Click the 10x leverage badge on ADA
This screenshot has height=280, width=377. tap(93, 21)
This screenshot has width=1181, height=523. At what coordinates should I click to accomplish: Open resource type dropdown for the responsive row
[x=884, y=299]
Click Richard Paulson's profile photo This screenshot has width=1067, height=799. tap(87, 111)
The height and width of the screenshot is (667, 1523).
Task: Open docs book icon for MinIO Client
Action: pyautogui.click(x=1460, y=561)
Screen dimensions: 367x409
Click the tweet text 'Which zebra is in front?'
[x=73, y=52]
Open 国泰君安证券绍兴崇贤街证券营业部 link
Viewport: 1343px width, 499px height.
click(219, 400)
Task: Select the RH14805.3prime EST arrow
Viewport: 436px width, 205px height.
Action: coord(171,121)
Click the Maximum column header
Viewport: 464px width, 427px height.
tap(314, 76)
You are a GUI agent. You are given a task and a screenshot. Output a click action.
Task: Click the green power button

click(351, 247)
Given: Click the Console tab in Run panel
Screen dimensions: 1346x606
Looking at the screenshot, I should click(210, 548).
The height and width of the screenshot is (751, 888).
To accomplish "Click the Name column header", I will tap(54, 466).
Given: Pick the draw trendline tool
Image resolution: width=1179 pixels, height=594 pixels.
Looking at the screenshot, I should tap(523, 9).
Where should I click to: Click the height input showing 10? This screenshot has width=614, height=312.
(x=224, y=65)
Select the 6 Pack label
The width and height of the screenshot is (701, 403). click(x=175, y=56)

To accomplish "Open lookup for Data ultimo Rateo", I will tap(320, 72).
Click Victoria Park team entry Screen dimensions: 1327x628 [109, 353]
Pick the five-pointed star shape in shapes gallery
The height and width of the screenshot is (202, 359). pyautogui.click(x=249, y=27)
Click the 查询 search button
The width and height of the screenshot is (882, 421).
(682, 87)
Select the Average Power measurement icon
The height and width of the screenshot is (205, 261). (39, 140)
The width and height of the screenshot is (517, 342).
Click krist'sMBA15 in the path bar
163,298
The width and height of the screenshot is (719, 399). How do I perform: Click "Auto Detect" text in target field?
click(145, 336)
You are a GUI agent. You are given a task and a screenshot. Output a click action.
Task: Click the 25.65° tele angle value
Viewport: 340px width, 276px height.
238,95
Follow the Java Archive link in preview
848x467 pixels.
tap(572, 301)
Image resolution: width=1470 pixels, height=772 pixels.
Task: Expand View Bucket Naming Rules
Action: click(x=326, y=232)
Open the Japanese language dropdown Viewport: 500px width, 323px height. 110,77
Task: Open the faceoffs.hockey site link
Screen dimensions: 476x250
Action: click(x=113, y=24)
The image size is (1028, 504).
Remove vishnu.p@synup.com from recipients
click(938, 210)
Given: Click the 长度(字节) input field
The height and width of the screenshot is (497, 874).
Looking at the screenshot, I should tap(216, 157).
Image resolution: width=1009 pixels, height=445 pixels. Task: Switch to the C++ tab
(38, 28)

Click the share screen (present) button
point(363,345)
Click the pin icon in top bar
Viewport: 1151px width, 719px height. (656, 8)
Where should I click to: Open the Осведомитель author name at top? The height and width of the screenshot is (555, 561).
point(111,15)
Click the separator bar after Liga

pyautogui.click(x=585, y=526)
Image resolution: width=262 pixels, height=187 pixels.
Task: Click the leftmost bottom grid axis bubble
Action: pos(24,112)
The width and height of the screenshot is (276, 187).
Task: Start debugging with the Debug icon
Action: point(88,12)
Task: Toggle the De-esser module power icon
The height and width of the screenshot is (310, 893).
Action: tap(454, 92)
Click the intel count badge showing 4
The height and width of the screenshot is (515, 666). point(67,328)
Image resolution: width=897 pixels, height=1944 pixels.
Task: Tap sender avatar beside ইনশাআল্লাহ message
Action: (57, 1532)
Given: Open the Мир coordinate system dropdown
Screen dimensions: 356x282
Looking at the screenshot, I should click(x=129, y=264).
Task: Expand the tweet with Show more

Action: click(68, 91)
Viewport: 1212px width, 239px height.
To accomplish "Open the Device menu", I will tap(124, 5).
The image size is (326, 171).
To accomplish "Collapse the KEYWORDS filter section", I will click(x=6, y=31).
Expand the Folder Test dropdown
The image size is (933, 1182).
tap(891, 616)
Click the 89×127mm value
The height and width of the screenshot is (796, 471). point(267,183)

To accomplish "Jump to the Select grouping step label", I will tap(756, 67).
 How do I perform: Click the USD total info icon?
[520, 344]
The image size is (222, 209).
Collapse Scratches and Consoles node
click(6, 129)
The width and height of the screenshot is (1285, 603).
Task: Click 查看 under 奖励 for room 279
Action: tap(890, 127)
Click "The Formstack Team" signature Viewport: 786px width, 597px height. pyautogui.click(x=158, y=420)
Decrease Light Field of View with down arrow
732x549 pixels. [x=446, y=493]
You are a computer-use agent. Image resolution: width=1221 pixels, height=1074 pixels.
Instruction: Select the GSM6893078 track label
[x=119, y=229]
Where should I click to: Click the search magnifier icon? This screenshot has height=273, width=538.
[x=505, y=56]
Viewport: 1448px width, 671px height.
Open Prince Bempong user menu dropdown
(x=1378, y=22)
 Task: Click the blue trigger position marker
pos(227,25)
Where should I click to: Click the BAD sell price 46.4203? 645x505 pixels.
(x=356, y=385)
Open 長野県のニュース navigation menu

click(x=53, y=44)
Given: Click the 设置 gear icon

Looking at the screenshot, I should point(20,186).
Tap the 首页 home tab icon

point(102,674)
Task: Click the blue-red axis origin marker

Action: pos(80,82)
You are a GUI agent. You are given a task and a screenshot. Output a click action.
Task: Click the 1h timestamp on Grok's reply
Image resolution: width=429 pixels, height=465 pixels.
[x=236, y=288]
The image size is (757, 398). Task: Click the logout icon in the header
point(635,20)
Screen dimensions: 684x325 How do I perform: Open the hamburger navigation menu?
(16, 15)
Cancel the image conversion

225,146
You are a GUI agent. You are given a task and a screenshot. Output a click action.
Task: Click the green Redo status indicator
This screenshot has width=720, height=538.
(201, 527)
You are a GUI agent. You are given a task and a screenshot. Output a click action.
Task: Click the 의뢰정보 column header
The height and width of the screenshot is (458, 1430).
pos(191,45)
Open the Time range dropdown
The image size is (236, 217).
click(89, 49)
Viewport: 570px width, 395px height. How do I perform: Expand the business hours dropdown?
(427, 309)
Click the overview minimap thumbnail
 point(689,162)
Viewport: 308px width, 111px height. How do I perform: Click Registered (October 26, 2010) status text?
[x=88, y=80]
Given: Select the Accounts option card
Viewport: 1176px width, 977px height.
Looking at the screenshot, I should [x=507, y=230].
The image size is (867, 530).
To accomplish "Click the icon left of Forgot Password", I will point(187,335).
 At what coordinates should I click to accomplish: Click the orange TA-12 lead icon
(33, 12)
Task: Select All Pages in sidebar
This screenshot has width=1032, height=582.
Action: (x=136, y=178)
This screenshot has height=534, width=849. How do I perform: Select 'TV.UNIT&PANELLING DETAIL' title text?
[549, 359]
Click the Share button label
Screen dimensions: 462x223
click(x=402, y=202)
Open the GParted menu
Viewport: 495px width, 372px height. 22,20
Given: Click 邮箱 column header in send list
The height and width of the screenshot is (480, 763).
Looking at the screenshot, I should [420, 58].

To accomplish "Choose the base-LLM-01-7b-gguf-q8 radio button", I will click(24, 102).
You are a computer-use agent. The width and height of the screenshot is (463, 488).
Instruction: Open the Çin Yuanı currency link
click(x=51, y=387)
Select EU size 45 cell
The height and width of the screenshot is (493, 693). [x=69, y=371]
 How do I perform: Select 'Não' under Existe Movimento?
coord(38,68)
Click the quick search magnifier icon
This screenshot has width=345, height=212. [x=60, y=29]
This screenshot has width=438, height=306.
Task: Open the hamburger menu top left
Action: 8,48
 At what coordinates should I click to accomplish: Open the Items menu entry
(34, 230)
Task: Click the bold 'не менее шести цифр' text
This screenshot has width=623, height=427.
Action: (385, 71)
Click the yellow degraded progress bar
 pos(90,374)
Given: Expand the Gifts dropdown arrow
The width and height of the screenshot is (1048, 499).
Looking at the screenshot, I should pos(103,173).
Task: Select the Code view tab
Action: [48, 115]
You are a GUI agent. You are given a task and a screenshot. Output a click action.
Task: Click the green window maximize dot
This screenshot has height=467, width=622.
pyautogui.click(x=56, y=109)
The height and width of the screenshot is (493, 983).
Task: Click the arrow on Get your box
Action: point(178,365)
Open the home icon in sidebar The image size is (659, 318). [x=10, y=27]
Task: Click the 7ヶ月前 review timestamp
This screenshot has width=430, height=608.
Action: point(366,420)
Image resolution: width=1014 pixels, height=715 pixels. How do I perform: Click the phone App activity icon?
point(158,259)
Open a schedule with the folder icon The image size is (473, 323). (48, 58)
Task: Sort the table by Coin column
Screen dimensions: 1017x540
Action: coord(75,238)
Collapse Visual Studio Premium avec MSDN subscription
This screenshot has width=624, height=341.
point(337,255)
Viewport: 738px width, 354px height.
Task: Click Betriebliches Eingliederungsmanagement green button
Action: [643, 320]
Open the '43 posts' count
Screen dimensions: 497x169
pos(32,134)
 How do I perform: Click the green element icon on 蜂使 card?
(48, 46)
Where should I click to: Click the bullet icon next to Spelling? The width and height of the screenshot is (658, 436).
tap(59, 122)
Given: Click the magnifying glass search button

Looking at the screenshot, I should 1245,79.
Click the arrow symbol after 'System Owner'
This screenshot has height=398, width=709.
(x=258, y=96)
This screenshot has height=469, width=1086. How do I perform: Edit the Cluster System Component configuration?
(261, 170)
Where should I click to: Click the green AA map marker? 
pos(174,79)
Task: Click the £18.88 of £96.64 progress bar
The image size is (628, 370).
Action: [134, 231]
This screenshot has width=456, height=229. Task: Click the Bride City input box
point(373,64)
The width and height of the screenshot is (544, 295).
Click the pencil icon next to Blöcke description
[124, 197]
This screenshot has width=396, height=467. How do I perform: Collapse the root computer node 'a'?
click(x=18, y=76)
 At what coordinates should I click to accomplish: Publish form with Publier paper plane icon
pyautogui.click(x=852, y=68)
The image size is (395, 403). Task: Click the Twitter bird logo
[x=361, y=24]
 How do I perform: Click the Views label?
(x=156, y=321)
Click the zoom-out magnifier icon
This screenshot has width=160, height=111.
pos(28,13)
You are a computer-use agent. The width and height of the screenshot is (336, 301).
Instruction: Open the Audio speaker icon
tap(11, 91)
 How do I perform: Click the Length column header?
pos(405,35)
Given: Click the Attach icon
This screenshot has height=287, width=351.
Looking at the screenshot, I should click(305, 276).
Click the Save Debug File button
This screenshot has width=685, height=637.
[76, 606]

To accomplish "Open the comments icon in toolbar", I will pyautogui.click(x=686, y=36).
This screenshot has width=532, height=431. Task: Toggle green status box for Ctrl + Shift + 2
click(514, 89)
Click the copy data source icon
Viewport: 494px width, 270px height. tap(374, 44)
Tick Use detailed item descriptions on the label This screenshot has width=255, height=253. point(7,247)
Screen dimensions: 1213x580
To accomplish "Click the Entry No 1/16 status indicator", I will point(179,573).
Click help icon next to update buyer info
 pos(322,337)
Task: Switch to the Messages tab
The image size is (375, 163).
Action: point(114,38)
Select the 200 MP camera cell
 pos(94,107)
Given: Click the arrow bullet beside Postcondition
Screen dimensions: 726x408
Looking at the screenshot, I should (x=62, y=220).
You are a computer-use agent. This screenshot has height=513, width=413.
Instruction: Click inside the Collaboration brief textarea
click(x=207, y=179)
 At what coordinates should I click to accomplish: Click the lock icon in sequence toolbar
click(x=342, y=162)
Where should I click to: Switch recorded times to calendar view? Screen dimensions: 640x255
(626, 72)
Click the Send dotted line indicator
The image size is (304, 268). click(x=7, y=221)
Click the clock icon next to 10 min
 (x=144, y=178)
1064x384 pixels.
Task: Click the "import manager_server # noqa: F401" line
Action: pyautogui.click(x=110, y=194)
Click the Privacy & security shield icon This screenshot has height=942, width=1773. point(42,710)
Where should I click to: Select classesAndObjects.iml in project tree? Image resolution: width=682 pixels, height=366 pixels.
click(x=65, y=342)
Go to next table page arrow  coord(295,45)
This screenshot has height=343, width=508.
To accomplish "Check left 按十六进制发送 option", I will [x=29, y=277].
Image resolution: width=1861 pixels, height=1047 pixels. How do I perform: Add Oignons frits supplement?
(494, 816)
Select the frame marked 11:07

::::::::

WORK REQUIRED:
Locate all lines in the listing above with the word "sidebar". Copy them.

EXERCISE ANSWER:
Task: Select All Pages in sidebar
Open the home icon in sidebar The image size is (659, 318). [x=10, y=27]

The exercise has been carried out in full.